Infstruktur im Bereich Verkehr entscheidend
Im Bereich Verkehr sei die Infrastruktur der entscheidende Faktor, diese müsse sich ändern, forderte sie. "Breite Fahrradwege ziehen Radfahrer an, breite Straßen Autofahrer", das zeige etwa ein Vergleich der beiden Großstädte Kopenhagen und Berlin. 60 Prozent der Menschen fahren in Kopenhagen mit dem Fahrrad, 20 Prozent in Berlin und das bei einer ähnlichen Wetterlage.

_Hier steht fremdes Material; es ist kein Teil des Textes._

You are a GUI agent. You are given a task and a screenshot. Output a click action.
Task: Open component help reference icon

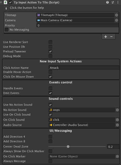tap(107, 2)
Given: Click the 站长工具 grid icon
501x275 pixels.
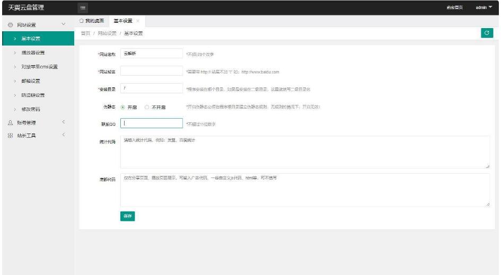Looking at the screenshot, I should pos(10,135).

Zwar sei im vergangenen Jahr das Klimaziel von minus 40 Prozent gegenüber 1990 eingehalten worden. Aber – so Beck – "der Wermutstropfen war: Ohne Corona wären auch diese Ziele, die jetzt viel höher angesetzt werden, nicht eingehalten worden." Den enormen Rückgang beim Verkehr in Höhe von elf Prozent werde man im kommenden Jahr nicht halten können, geschweige denn absenken. "Da muss sich ein Verkehrsminister sehr, sehr viel einfallen lassen, um hinterherzukommen, so Beck.
Der Wandel der Infrastruktur im Verkehr sei eine langfristigere Aufgabe, die man aber mit viel Dynamik angehen müsse. Die Schiene etwa sei letztes Jahr nicht ausgebaut worden, Straßen dafür schon, kritisierte Beck.

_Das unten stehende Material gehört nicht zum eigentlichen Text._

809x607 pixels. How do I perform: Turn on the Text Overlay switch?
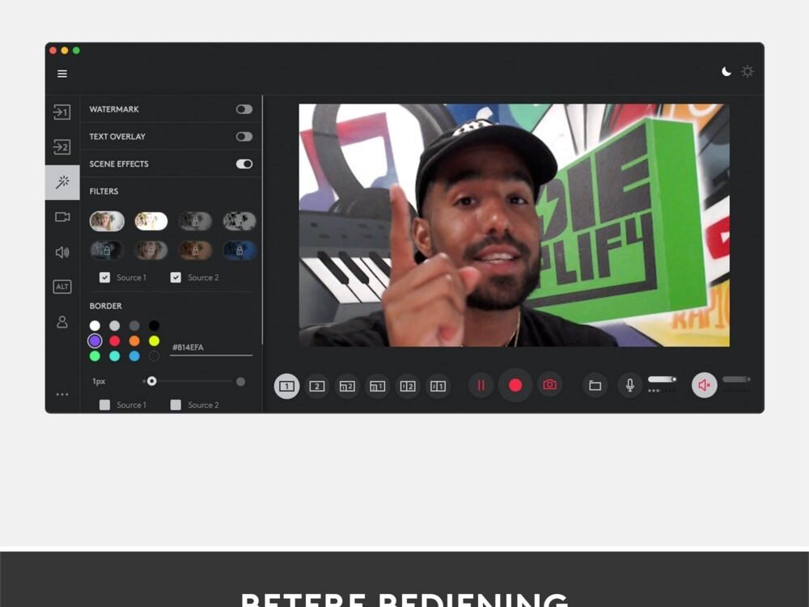point(244,137)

Industrie braucht einen verlässlichen Rahmen
Für die Wirtschaft forderte Marie-Luise Beck beim Klimaschutz "langfristige verlässliche Pfade und Wege", denn für Investitionsentscheidungen sei kurzfristiges Handeln "sehr schwierig". Zudem seien Chancen verpasst worden. Als Beispiel nannte sie die Zwei-Grad-Initiative deutscher Unternehmer, die beim Klimaschutz eine Vorreiterrolle spielen wollten. Die Politik habe aber nicht die Rahmenbedingungen geschaffen.
Kohlestrom könnte bald unrentabel werden
Der Kohlekompromiss sei eine Aufgabe für die nächste Regierung, sagte Beck im Dlf. Er müsse Entschädigungen für die Industrie und Strukturhilfen für die Regionen beinhalten und dennoch einen schnelleren Kohleausstieg ermöglichen. Denn wenn der CO2-Preis pro Tonne Kohle durch den Emmissionshandel weiter ansteigt, könnte die Kilowattstunde Kohlestrom so teuer werden, dass sie keine Abnehmer mehr findet. Ein solches Produkt sei dann raus aus dem Markt.